Non è semplice raccontare il match tra Oklahoma e San Antonio. Gli Spurs hanno disputato una bella gara, con i soliti Aldridge e Leonard sugli scudi. Tutto questo fino all’ultimo quarto: una difesa disastrosa e un Leonard improvvisamente inceppato hanno dato il largo al successo Thunder.

A fine primo quarto San Antonio è addirittura avanti di 10 (27-17), con Durant e Westbrook che non sembrano trovare il bandolo della matassa, mentre Parker sembra lo stesso di gara 3: imprendibile.

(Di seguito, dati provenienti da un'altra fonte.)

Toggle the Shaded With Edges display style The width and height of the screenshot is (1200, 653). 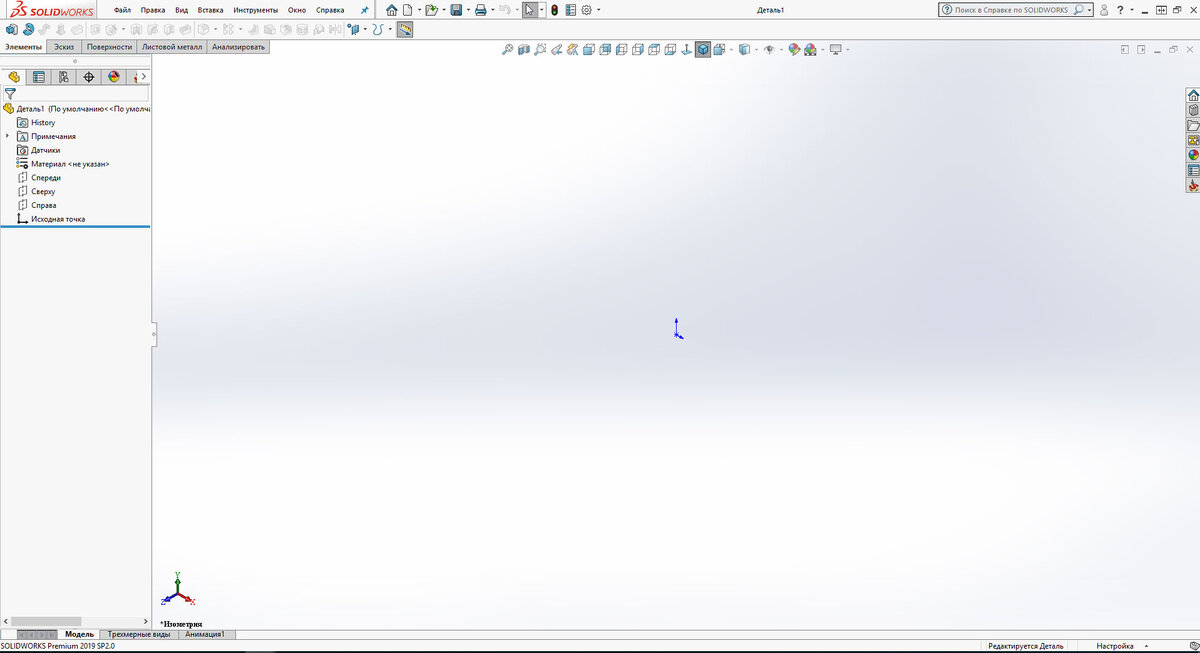(703, 49)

Gli Spurs tengono a debita distanza Oklahoma fino all’intervallo (+8). I Thunder non prendono un’imbarcata solo grazie ad Adams, visto che KD e Westbrook non riescono ad entrare in partita. Niente sembra intaccare la supremazia Spurs, che giocano come sempre, caratterizzati da prestazioni più che positive da parte degli uomini migliori.

Nel terzo quarto è già tutta un’altra musica. Oklahoma rimonta fino ad andare in vantaggio, ma San Antonio resiste e chiude il quarto avanti di 4. Oklahoma però ha ampiamente ripreso fiducia, e nell’ultimo quarto schianta gli Spurs, con Kevin Durant maestoso. I Thunder vanno sul 2-2, gara 5 ancora in Texas.

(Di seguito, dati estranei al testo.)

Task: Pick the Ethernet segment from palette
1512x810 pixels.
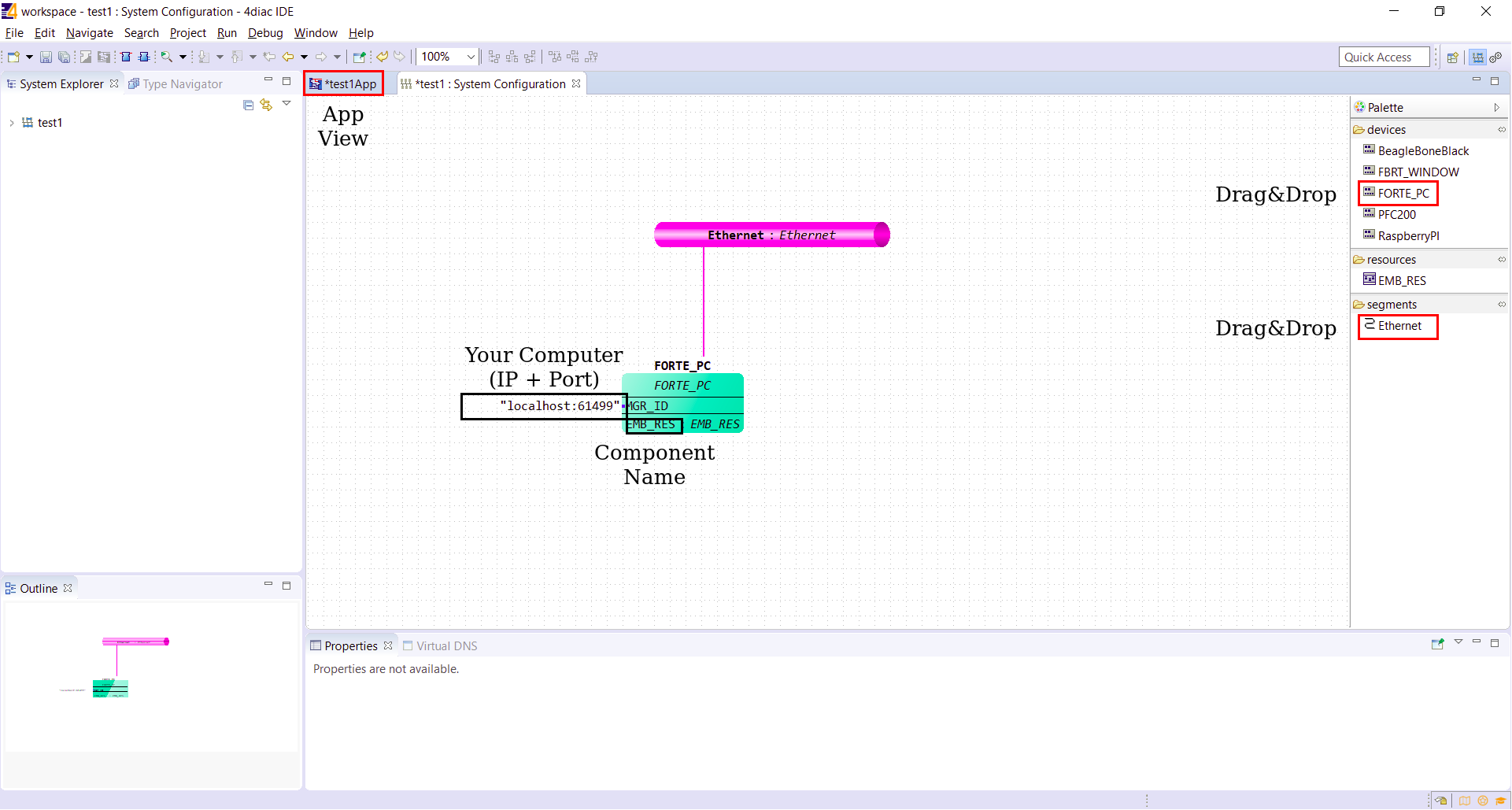Action: pyautogui.click(x=1399, y=326)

Non ci sono più aggettivi per descrivere Stephen Curry. Il play entra nella storia: nessuno prima di lui nella storia dei playoff aveva realizzato 17 punti in un tempo supplementare. Inoltre, Curry è arrivato a 43 partite di postseason consecutive con almeno una tripla: il record di Reggie Miller (44) è ad un tiro di schioppo.

E dire che Steph nel primo tempo non dava l’impressione di poter fare la storia. I Blazers all’intervallo sono avanti di 10 (67-57) e credono realmente di poter pareggiare i conti nella serie, grazie anche ad un Lillard ancora monumentale (36 punti e 10 assist) seppure poco preciso dal campo (9/30). Nel secondo tempo però è Golden State a fare la partita: nel terzo quarto salgono in cattedra Thompson e Green (86-85) e nell’ultima frazione è Curry a devastare Portland, che tiene grazie a Lillard e McCollum e guadagna l’overtime (111-111).

Nel supplementare mago Curry ne piazza 17, Lillard è l’ultimo a mollare, ma Golden State vince e porta a casa il terzo punto. Ora i Warriors possono chiuderla mercoledì sul proprio parquet e volare in finale di Conference.